Lerner confirmou a sua presença na reunião convocada pelo presidente. O governador sinalizou qual será o tom de seu discurso no encontro. Ele voltou a defender ações na área social e o desapego à políticas exclusivamente monetaristas. ‘‘Nesse País é necessário pensar a partir das pessoas. Não resolve pensarmos somente a partir da moeda, isso não funciona’’, ponderou Lerner. Como tem feito em seus discursos, desde o final do ano passado, o governador frisou que a solução da crise financeira nacional passa pelo estancamento do déficit previdenciário acumulado nos últimos anos pelos Estados.
‘‘Todos sabem das turbulências que sacodem o País, grande parte delas consequência de um mundo globalizado, que está forjando uma economia implacável’’, declarou. ‘‘No entanto, senhores deputados, posso afirmar que o nosso Estado é um dos mais sólidos da Federação e, como tal, um dos que reúne as melhores condições para superar a crise’’, emendou, lembrando da vinda do presidente ao município de Piên, para a inauguração da Tafisa, marcada para essa quinta-feira. As críticas de Aníbal Khury a Itamar Franco também foram duras. ‘‘Nós não pregamos a desobediência civil, não propalamos a violência. É disso que o Paraná precisa, é disso que o Brasil necessita’’, afirmou. ‘‘Diz o ditado que mais vale acender uma vela do que amaldiçoar a escuridão’’, discursou o presidente da Assembléia.

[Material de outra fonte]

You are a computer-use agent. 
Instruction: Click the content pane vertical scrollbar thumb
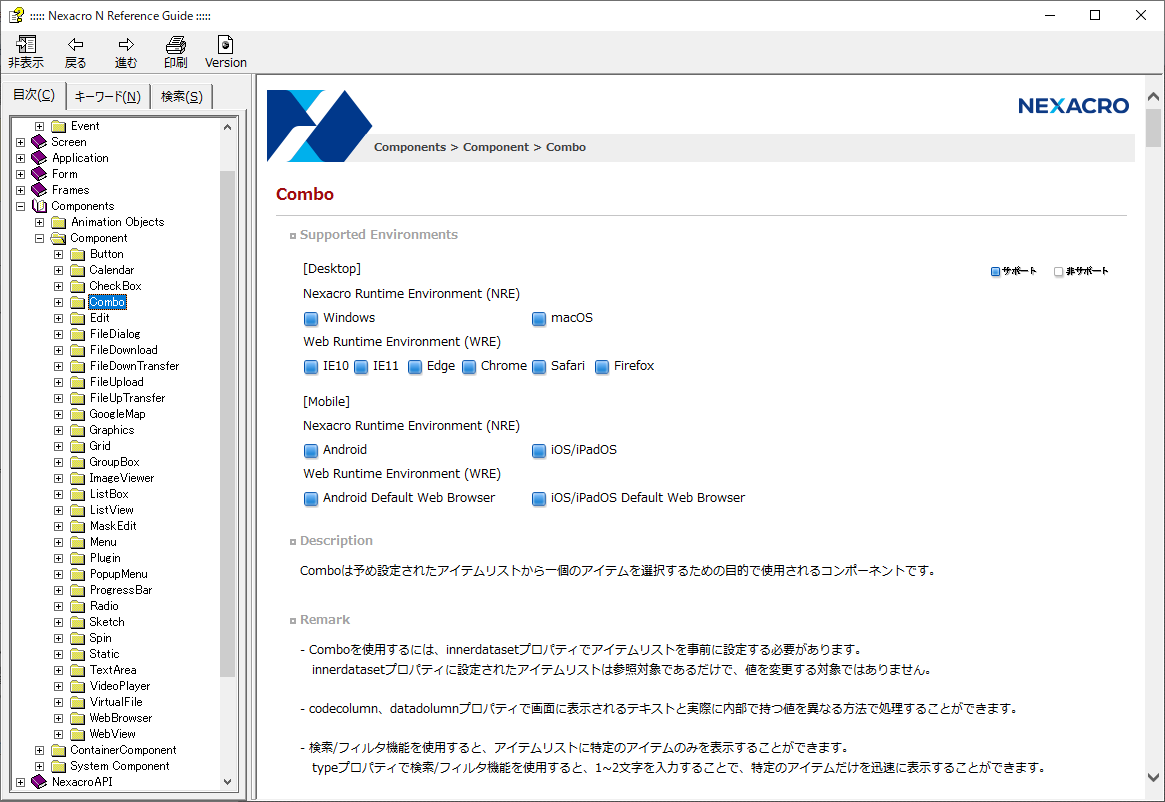click(1153, 128)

Khury disse ainda que o Paraná tem se beneficiado por essa abordagem positiva da crise interna, agravada com as posições do governo de Minas Gerais. ‘‘Ainda mais agora que, com a mudança na moeda oxigenamos o Real, dando ao Brasil condições de relançamento da atividade econômica; e que o advento do Mercosul situa o Paraná na esquina estratégica de um bloco continental que será a realidade do novo milênio’’, complementou o deputado.